TEXT FOR ANALYSIS —
When there is a vascular disorder such as endothelial dysfunction, it is well known that people do not properly response to the vascular stimulations [38, 43]. Because DM patients are vulnerable to vascular disorder and endothelial dysfunction [1, 3, 5, 56], they do not react properly to stimuli. In this study, we found that DM patients with and without complications react to vascular stimuli differently (Figs. 4, 5). The DM patients with complications showed a vascular response of lesser magnitude than the controls or the DM patients in upper extremities. Regarding the BFI values before and after stimulation, the largest variance was in the C group and the lowest in the M group (Fig. 5). This was a distinguishing feature of DM patients with complications.

Interestingly, some patients in the DM group showed an increased BFI value after stimulation, but two patients (both hands) showed a decreased BFI value (Fig. 5a). The only common feature of two patients is hypertension. It is well known that DM patients have an impaired macrovascular response [57, 58], but only two of our patients showed an impaired vascular blood flow response. This is likely because ICG imaging reveals not only macrovascular endothelial cell reactions but also the microvascular systemic reaction and endothelial cell reactions. In addition, autonomic dysfunction, which is related to expansion of microvascular vessels, in DM patients may also explain their post-stimulation blood flow characteristics. The FMD and nitroglycerin-mediated dilation tests are typically used to assess vascular endothelial cell reactions [43]; these reflect the reactivity of mainly macrovascular endothelial cells [59]. However, endothelial cell dysfunction is a systemic process, in which both macrovascular and microvascular reactivity should be considered. Moreover, the FMD test has several limitations that FMD methodology needs to be standardized and probe position can dramatically affect the result [43]. Therefore, our ICG imaging method can be used for macro- and micro-vascular endothelial cell function testing, and for assessing autonomic dysfunction. Although our findings should be verified in further studies, our method shows promise for evaluating the responses of vascular endothelial cells.

REQUIRED TASKS —
**1.** From the first paragraph of the passage on vascular responses in DM patients, list every reference number that appears in square brackets.
**2.** According to the passage on vascular responses in DM patients, what was the only feature the two patients with a decreased BFI value had in common?
**3.** Rewrite the part of the passage on vascular responses in DM patients from "When there is" up to and including "patients with complications.", replacing "controls" with "control subjects".
The listing that follows is separate material and is unrelated to the passage.

GIVEN DATA —
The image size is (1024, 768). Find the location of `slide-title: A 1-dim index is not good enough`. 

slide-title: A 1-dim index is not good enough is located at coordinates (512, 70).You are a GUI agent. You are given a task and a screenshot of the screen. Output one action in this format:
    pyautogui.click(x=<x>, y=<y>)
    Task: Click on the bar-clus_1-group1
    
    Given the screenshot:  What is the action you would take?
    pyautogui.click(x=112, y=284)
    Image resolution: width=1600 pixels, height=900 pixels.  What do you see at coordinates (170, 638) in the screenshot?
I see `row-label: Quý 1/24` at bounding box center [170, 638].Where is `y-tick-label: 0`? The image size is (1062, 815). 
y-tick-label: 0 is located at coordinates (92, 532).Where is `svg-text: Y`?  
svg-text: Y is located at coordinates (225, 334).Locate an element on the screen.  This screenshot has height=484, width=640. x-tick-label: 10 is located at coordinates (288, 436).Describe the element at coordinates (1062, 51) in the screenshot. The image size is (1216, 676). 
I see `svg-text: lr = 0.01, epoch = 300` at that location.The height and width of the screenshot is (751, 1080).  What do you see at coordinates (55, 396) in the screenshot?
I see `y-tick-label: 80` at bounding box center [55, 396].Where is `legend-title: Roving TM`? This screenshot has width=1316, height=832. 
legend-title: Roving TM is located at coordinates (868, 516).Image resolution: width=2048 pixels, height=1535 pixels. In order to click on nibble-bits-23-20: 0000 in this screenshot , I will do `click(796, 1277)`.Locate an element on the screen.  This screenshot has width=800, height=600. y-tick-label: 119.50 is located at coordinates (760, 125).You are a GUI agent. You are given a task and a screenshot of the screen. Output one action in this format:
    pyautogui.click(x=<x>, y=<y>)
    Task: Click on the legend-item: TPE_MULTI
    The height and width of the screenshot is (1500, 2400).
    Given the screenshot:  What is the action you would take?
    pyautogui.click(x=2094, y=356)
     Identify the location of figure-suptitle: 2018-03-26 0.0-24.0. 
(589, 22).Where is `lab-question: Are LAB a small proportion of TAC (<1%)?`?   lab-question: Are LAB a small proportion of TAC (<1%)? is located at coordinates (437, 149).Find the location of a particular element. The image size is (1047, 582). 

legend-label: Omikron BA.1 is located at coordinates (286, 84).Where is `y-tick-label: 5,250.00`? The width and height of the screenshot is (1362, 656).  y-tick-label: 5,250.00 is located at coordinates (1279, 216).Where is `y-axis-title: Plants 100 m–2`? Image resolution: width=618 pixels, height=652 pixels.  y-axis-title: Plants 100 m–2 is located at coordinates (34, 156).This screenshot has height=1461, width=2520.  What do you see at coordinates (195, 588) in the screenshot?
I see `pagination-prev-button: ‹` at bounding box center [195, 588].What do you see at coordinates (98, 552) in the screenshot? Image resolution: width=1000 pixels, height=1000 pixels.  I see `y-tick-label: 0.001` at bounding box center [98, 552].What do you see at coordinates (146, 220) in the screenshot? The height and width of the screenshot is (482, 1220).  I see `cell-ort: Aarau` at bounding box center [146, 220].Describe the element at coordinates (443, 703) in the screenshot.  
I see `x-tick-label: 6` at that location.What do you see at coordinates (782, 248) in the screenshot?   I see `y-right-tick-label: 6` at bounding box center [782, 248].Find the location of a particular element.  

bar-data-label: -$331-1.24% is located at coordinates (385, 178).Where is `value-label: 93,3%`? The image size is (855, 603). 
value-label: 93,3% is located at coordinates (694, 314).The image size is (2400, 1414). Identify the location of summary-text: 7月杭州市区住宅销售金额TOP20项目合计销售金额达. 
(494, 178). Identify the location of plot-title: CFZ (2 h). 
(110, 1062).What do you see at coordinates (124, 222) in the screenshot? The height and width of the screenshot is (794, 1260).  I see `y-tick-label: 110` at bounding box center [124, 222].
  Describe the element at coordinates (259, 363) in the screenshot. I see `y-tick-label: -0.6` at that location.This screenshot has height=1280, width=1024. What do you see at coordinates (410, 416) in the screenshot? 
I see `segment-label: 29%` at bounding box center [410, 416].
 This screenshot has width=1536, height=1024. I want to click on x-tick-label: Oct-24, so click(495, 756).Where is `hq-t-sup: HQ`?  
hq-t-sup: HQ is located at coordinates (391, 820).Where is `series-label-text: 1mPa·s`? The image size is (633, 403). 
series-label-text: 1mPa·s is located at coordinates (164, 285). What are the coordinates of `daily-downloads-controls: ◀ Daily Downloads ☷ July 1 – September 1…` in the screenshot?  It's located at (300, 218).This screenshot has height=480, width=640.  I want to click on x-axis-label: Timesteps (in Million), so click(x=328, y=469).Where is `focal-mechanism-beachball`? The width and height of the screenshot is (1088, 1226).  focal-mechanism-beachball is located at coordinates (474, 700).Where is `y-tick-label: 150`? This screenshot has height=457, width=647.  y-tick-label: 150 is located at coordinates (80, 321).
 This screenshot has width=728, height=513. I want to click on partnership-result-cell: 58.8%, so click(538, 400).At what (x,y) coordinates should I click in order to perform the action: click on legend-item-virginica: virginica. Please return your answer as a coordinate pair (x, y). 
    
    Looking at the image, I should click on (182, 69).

OUTPUTS FOR THE TASKS —
**1.** 38, 43, 1, 3, 5, 56

**2.** Hypertension.

**3.**
When there is a vascular disorder such as endothelial dysfunction, it is well known that people do not properly response to the vascular stimulations [38, 43]. Because DM patients are vulnerable to vascular disorder and endothelial dysfunction [1, 3, 5, 56], they do not react properly to stimuli. In this study, we found that DM patients with and without complications react to vascular stimuli differently (Figs. 4, 5). The DM patients with complications showed a vascular response of lesser magnitude than the control subjects or the DM patients in upper extremities. Regarding the BFI values before and after stimulation, the largest variance was in the C group and the lowest in the M group (Fig. 5). This was a distinguishing feature of DM patients with complications.